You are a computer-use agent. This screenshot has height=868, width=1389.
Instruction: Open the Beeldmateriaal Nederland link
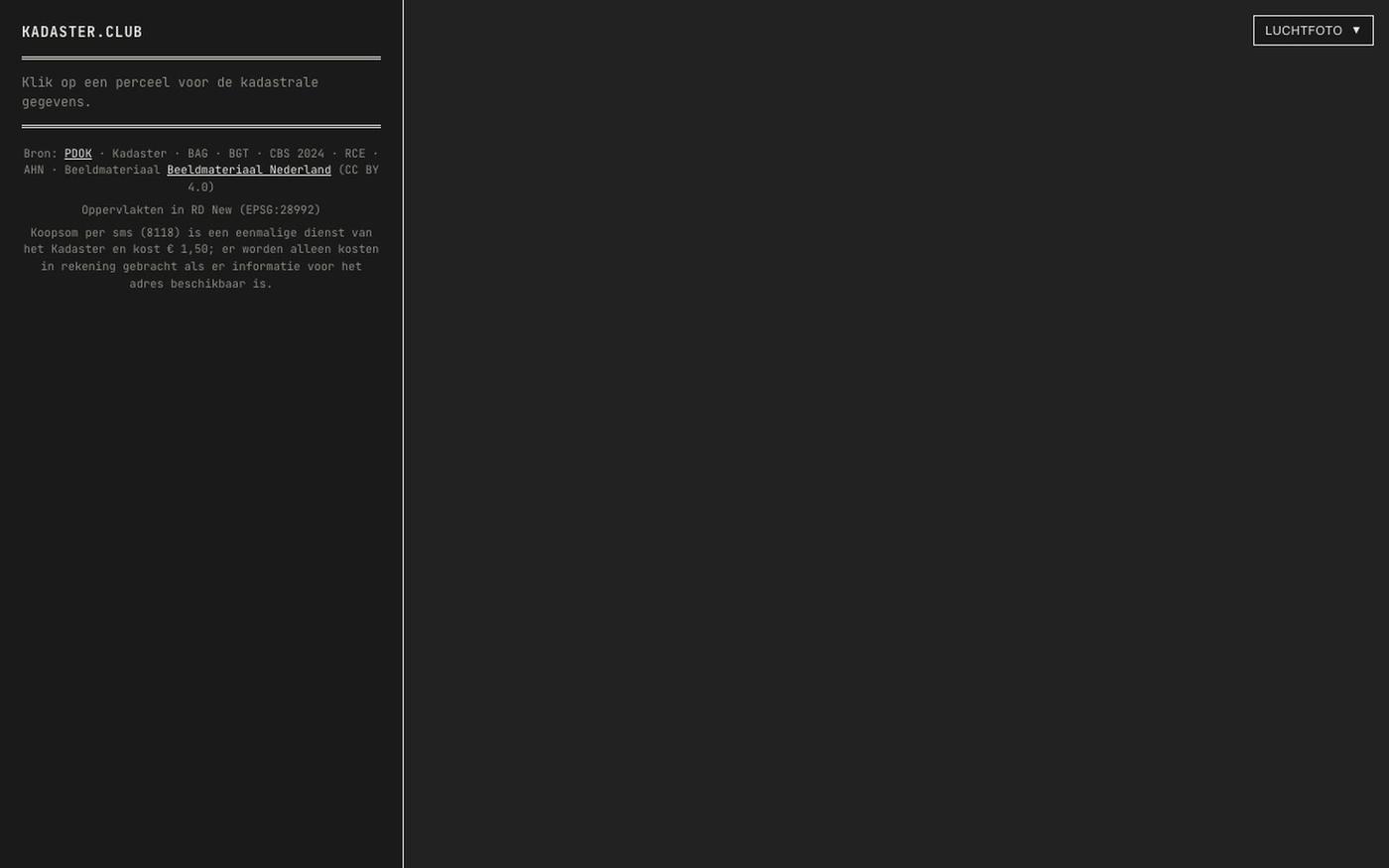coord(249,170)
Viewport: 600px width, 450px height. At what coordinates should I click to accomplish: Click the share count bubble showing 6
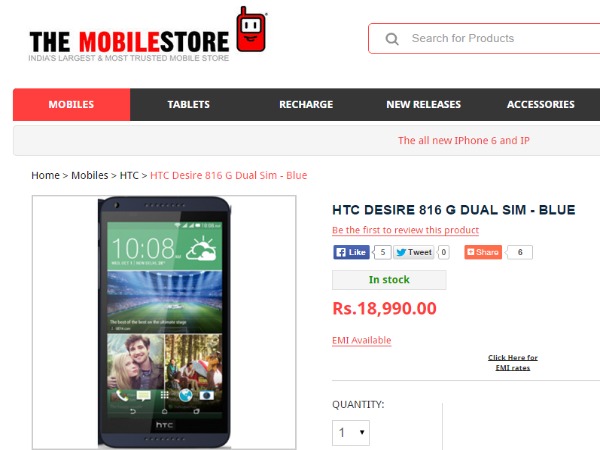(x=520, y=252)
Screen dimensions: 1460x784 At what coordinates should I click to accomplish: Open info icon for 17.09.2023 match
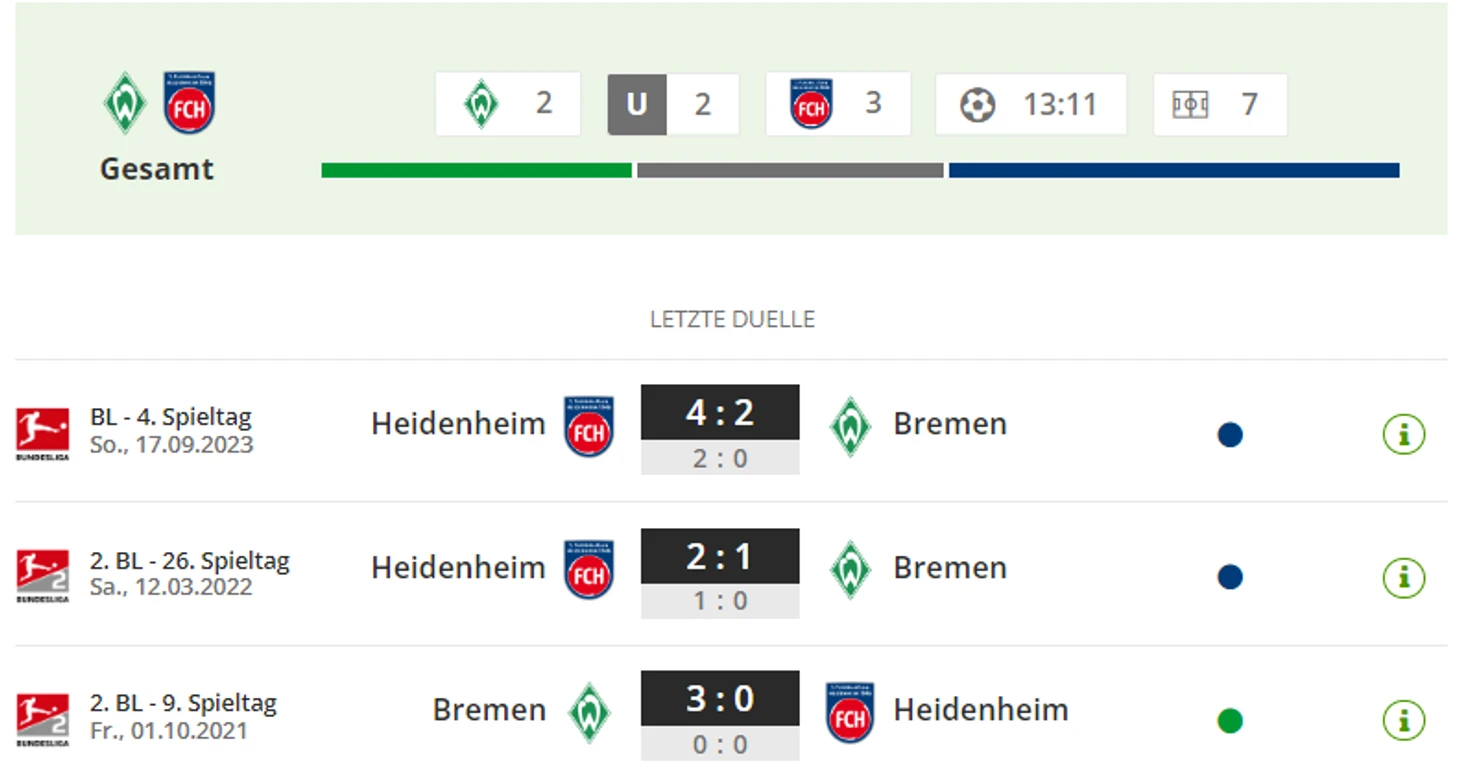1403,435
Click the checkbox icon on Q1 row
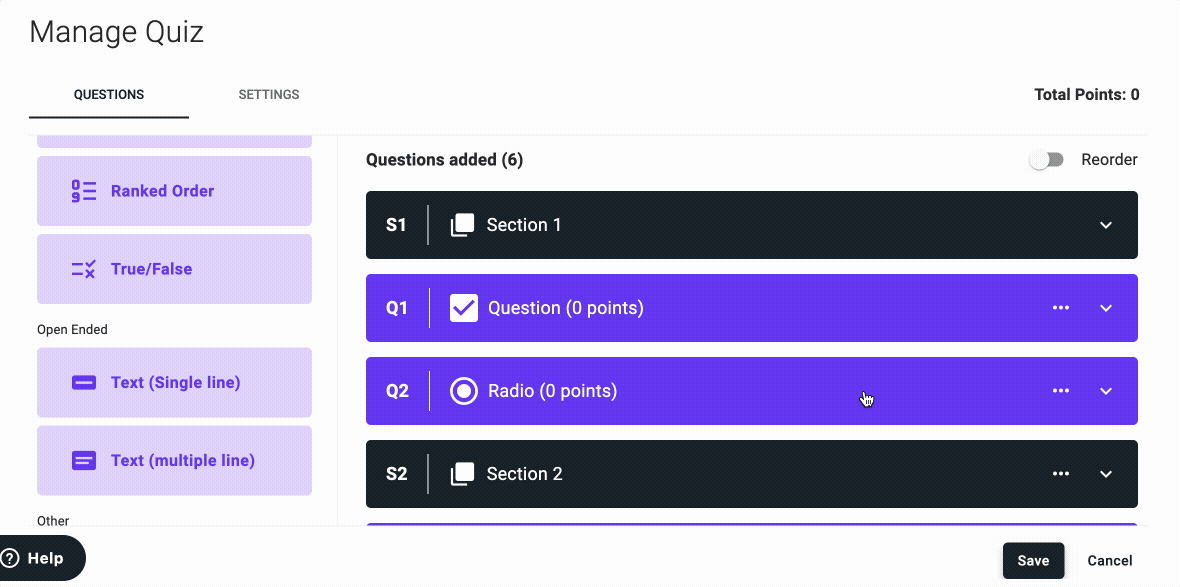 (x=464, y=308)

**HOW TO COMPLETE THIS TASK:** Without carrying over any picture, write out the entries above once more, exactly.

**RESULT BELOW:**
You are a computer-use agent. This screenshot has height=868, width=1389.
Instruction: Open the Beeldmateriaal Nederland link
coord(249,170)
Viewport: 600px width, 450px height. At what coordinates should I click to accomplish: Click the share count bubble showing 6
(x=520, y=252)
Screen dimensions: 1460x784 At what coordinates should I click to accomplish: Open info icon for 17.09.2023 match
1403,435
Click the checkbox icon on Q1 row
 (x=464, y=308)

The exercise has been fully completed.